- Activity -
Give all of the records again. Match them exactly.

*** Provided information Section Begins ***

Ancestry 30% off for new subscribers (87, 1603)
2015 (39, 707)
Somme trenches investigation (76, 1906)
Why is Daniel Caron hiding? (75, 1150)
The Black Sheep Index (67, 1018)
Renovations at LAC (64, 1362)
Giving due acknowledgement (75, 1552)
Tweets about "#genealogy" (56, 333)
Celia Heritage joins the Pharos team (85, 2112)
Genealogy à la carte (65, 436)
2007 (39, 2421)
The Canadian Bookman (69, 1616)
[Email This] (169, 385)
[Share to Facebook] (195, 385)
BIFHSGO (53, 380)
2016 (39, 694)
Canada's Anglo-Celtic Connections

*** Provided information Section Ends ***

- Completed task -
Ancestry 30% off for new subscribers (87, 1603)
2015 (39, 707)
Somme trenches investigation (76, 1906)
Why is Daniel Caron hiding? (75, 1150)
The Black Sheep Index (67, 1018)
Renovations at LAC (64, 1362)
Giving due acknowledgement (75, 1552)
Tweets about "#genealogy" (56, 333)
Celia Heritage joins the Pharos team (85, 2112)
Genealogy à la carte (65, 436)
2007 (39, 2421)
The Canadian Bookman (69, 1616)
[Email This] (169, 385)
[Share to Facebook] (195, 385)
BIFHSGO (53, 380)
2016 (39, 694)
Canada's Anglo-Celtic Connections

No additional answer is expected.